§ **ENTRIES SUPPLIED**:
=-=-=

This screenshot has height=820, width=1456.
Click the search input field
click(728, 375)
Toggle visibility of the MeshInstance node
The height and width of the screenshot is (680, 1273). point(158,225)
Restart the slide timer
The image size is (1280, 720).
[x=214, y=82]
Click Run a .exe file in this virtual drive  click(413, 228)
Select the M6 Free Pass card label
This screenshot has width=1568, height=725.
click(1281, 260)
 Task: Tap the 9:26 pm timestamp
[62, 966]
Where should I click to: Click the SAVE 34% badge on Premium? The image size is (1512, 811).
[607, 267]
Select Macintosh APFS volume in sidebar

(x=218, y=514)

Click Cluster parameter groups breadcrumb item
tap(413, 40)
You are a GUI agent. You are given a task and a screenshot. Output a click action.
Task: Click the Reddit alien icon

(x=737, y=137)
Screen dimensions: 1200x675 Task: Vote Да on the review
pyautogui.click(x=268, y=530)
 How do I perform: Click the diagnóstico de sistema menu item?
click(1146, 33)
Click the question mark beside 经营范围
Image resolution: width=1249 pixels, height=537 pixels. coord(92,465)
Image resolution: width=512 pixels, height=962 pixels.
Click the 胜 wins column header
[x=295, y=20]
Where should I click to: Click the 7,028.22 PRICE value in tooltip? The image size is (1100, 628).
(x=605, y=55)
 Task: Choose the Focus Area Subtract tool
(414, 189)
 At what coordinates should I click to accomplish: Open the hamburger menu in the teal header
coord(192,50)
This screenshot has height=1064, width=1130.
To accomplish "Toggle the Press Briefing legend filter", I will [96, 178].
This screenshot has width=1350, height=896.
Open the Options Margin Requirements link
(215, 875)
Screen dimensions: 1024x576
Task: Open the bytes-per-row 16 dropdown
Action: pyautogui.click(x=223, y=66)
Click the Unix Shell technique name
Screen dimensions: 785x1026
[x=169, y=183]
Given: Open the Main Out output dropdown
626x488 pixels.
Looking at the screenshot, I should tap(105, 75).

=-=-=

Could you reproduce all of the material above, exactly as it reads?

This screenshot has height=820, width=1456.
Click the search input field
click(728, 375)
Toggle visibility of the MeshInstance node
The height and width of the screenshot is (680, 1273). point(158,225)
Restart the slide timer
The image size is (1280, 720).
[x=214, y=82]
Click Run a .exe file in this virtual drive  click(413, 228)
Select the M6 Free Pass card label
This screenshot has width=1568, height=725.
click(1281, 260)
 Task: Tap the 9:26 pm timestamp
[62, 966]
Where should I click to: Click the SAVE 34% badge on Premium? The image size is (1512, 811).
[607, 267]
Select Macintosh APFS volume in sidebar

(x=218, y=514)

Click Cluster parameter groups breadcrumb item
tap(413, 40)
You are a GUI agent. You are given a task and a screenshot. Output a click action.
Task: Click the Reddit alien icon

(x=737, y=137)
Screen dimensions: 1200x675 Task: Vote Да on the review
pyautogui.click(x=268, y=530)
 How do I perform: Click the diagnóstico de sistema menu item?
click(1146, 33)
Click the question mark beside 经营范围
Image resolution: width=1249 pixels, height=537 pixels. coord(92,465)
Image resolution: width=512 pixels, height=962 pixels.
Click the 胜 wins column header
[x=295, y=20]
Where should I click to: Click the 7,028.22 PRICE value in tooltip? The image size is (1100, 628).
(x=605, y=55)
 Task: Choose the Focus Area Subtract tool
(414, 189)
 At what coordinates should I click to accomplish: Open the hamburger menu in the teal header
coord(192,50)
This screenshot has height=1064, width=1130.
To accomplish "Toggle the Press Briefing legend filter", I will [96, 178].
This screenshot has width=1350, height=896.
Open the Options Margin Requirements link
(215, 875)
Screen dimensions: 1024x576
Task: Open the bytes-per-row 16 dropdown
Action: pyautogui.click(x=223, y=66)
Click the Unix Shell technique name
Screen dimensions: 785x1026
[x=169, y=183]
Given: Open the Main Out output dropdown
626x488 pixels.
Looking at the screenshot, I should tap(105, 75).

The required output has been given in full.